By the end of the week, every pothole in the street has a sunflower or a geranium, or one of Mrs Miller’s Busy Lizzies. One even has a pink floribunda rose donated by Mr Bains from the house on the corner. It becomes harder for car drivers to avoid the flowers. To Lily’s surprise, they don’t run the flowers over, but one by one stop bringing their cars into the road. Caroline’s husband abandons his car altogether and starts riding his bicycle to work. Instead of disappearing inside their houses after school, children, some of whom Lily has never met, start coming outside to play and adults stand around chatting and drinking cups of tea.

A man with a clipboard comes from the council and scribbles some notes.

‘What’s going to happen?’ says Lily. ‘Are you going to tear it all down?’

The man from the council laughs. ‘Tear it down? It’s bloomin’ marvellous. What do you think about doing some more?’

The last holdout is Mr Red Wine, but when Caroline brings home an apple tree from the garden centre and plants it at the entrance to their street with a chalk sign saying Lily and Josh’s Sunflower Garden, even he gives up and starts parking his car around the corner.

People start to plant flowers in the surrounding streets, filling the roads with sunflowers, begonias, roses and dahlias, pushing the cars farther away.
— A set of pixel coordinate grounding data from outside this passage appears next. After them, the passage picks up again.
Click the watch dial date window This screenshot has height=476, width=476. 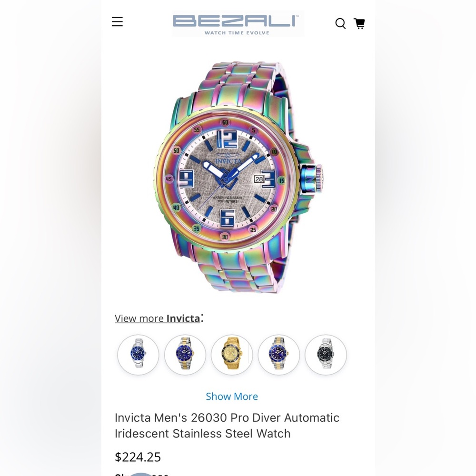[259, 179]
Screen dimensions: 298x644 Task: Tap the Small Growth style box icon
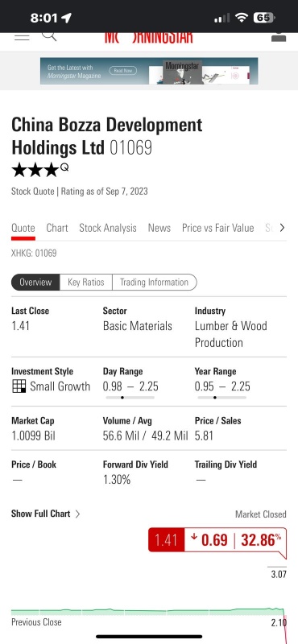19,386
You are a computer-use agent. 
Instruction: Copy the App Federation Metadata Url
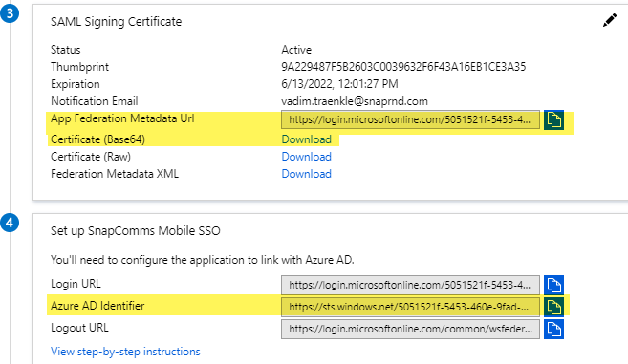[x=553, y=119]
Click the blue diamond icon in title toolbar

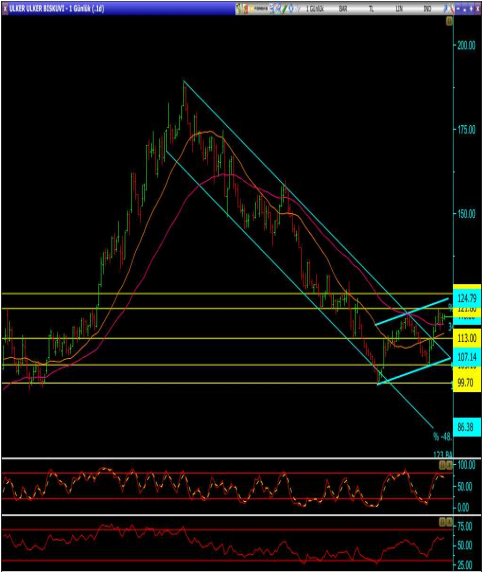pyautogui.click(x=291, y=8)
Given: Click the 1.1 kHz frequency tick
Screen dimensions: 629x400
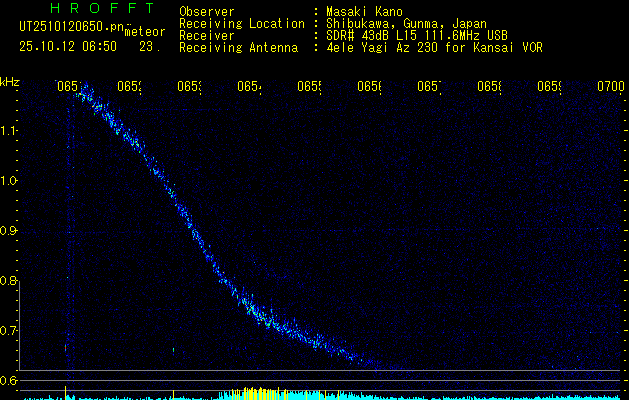Looking at the screenshot, I should click(x=10, y=131).
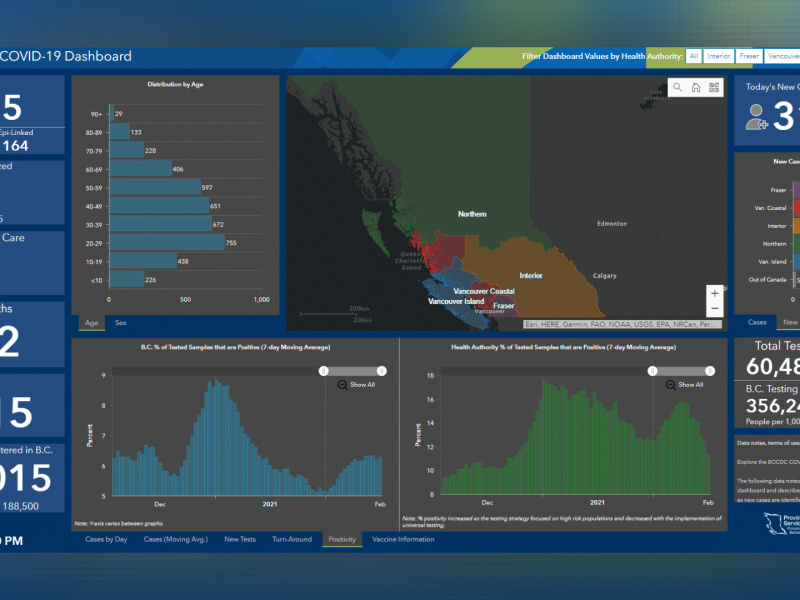Click the Esri map attribution text

pyautogui.click(x=620, y=324)
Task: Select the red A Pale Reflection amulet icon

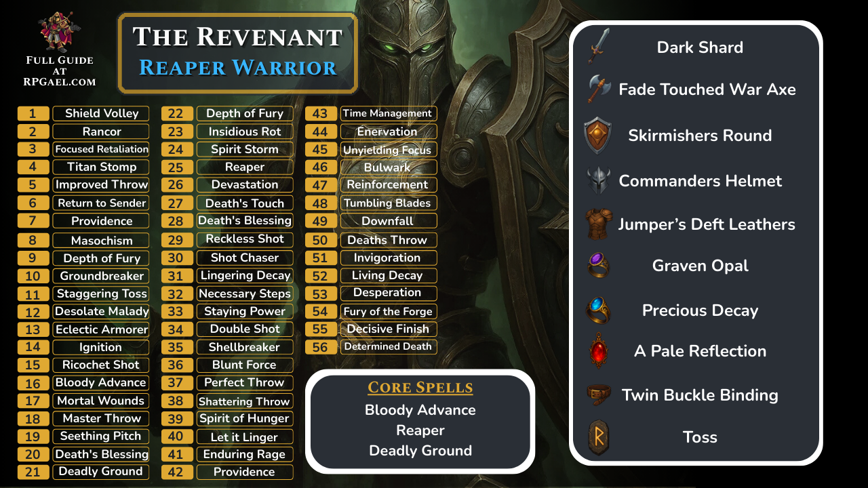Action: (598, 351)
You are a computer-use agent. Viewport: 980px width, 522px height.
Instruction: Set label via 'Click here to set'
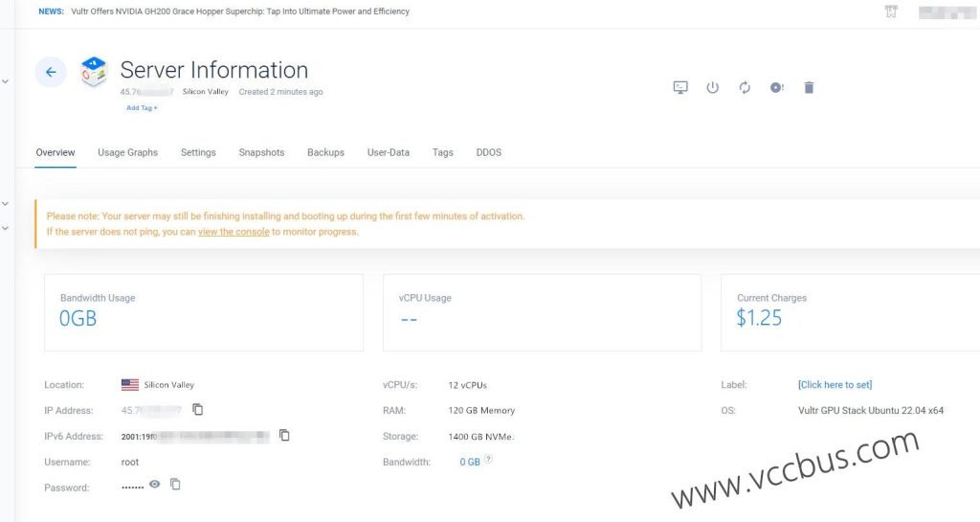[835, 385]
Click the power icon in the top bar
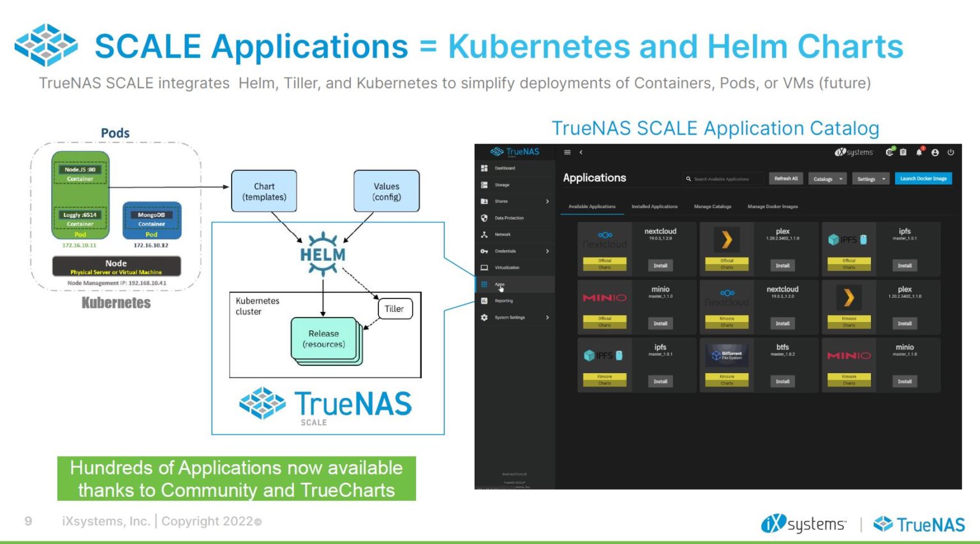 951,152
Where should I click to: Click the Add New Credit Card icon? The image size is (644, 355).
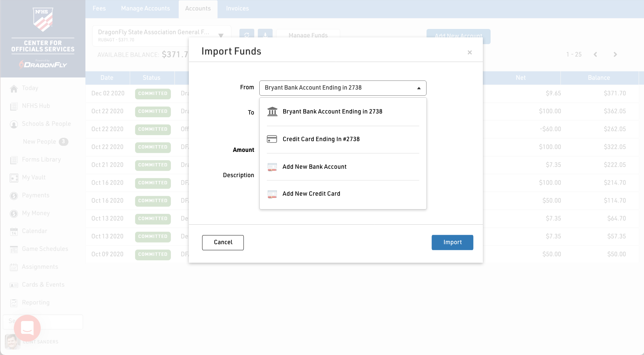(272, 194)
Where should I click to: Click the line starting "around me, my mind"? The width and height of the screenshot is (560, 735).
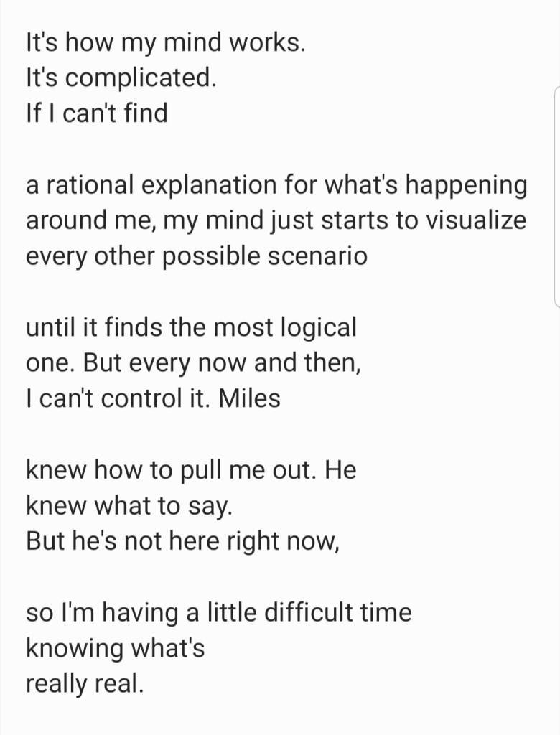276,220
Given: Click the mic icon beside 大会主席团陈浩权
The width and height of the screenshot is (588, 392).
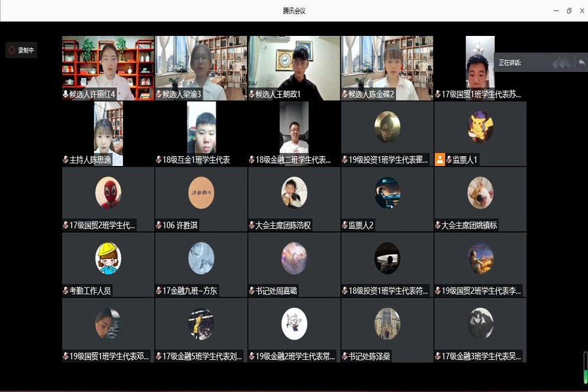Looking at the screenshot, I should (x=252, y=225).
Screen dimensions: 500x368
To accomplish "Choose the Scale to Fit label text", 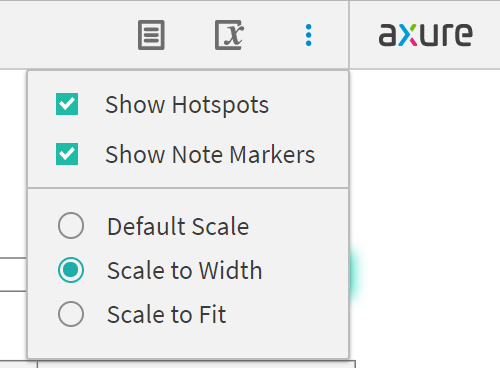I will pyautogui.click(x=167, y=314).
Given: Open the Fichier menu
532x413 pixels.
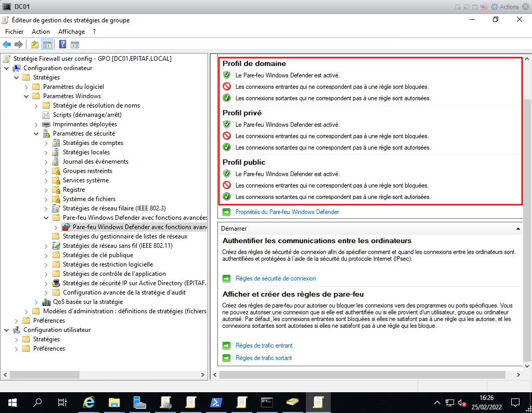Looking at the screenshot, I should pyautogui.click(x=15, y=32).
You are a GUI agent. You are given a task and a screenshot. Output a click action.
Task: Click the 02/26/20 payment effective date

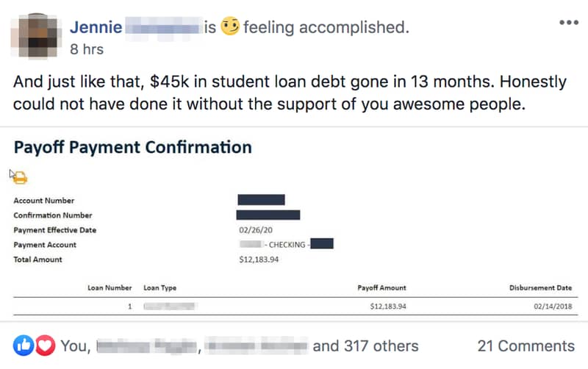[255, 230]
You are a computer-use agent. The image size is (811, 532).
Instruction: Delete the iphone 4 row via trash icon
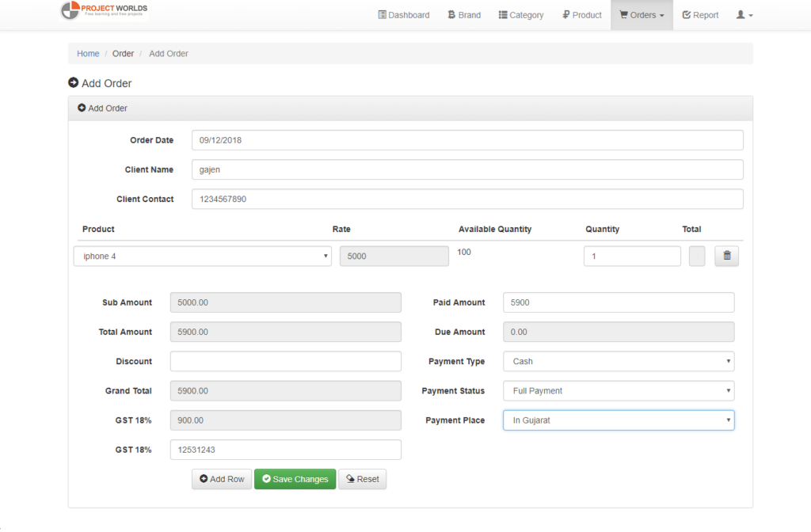pos(726,256)
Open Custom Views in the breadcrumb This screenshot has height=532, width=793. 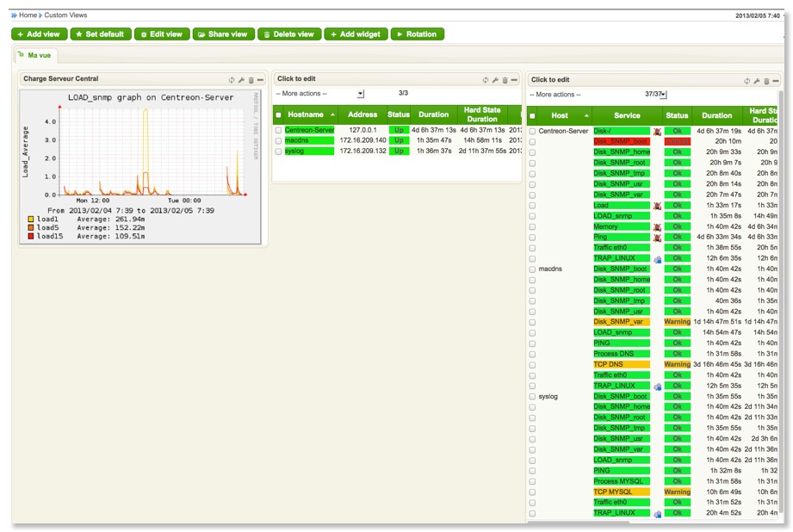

The sound of children playing replaces the thrum of traffic; the air smells sweeter. Lily’s sunflowers grow tall, tracking the sun. Each day, she becomes braver, travelling a little farther from the flat, following the trail of sunflowers though the streets.

A television news team comes, and the report goes out on the six o’clock news. Lily receives an email, from a girl in Maidstone planting petunias in her road, and one from a boy in Aberdeen who’s chosen sunflowers in honour of Lily and Josh. More emails flood in, from people who are blocking off their streets and creating gardens in potholes, terracotta pots, wicker planters, planting sweet-peas, peonies, butterfly bushes, lavender. A few emails are mean, but Lily pays no attention. A letter comes from Sweden, from a girl a bit like Lily, who once started a revolution. Lily’s mum sticks it on the fridge.

By autumn, Lily’s sunflowers are fading. She feels sad at first, but in Sydney, Wellington and Buenos Aires, it’s spring and children are planting their own sunflowers, reclaiming their own streets. A pink-faced man goes on television and says unkind things about Lily’s social phobia. It makes Lily’s mum cry, but Lily doesn’t care. She goes outside and plants a winter-flowering jasmine in the pothole where her first sunflower had grown.

On her seventeenth birthday, Lily Shah stands in a rose garden on another continent, beside the most powerful woman in the world. Lily still has the tang of salt in her hair and is unsteady on her feet, after days of standing on the deck of the cargo ship, staring out at the shifting, grey Atlantic. She has left the ocean behind, replaced by a sea of people and cameras stretching out across the White House lawn.

Josh pokes her in the ribs. ‘Get on with it, Lil. Everyone’s waiting.’

Lily tries to remember her speech, willing the words in her head to unjumble themselves. The President squeezes Lily’s hand.

‘Just speak from the heart, Lily,’ she whispers, so Lily does.

‘One year ago, I stood outside my front door, afraid of the world, armed with an idea and a sunflower and accidentally started a revolution. If I can make a change beginning with a tiny seed, then so can you.’

The crowd cheers as Lily, Josh and the President plant sunflowers in the rose garden. Afterwards they hand out packets of seeds to the throng of guests and photographers and Lily feels happy, knowing there will be more sunflowers, more streets free of cars, and more places where she can face the world, unafraid.

© Annie Kirby, 2021

I have long been fascinated by the phenomenon of people planting flowers in potholes to draw attention to the state of disrepair of roads. But there’s a tension between the wish to have roads repaired, and the need for us all to reduce our carbon footprint by driving less. This tension is particularly significant if a road has been damaged due to weather conditions linked to climate change. I wondered what might happen if instead of repairing the potholes and constantly adapting our spaces to accommodate ever increasing numbers of cars, a community fought back by simply planting more and more flowers.’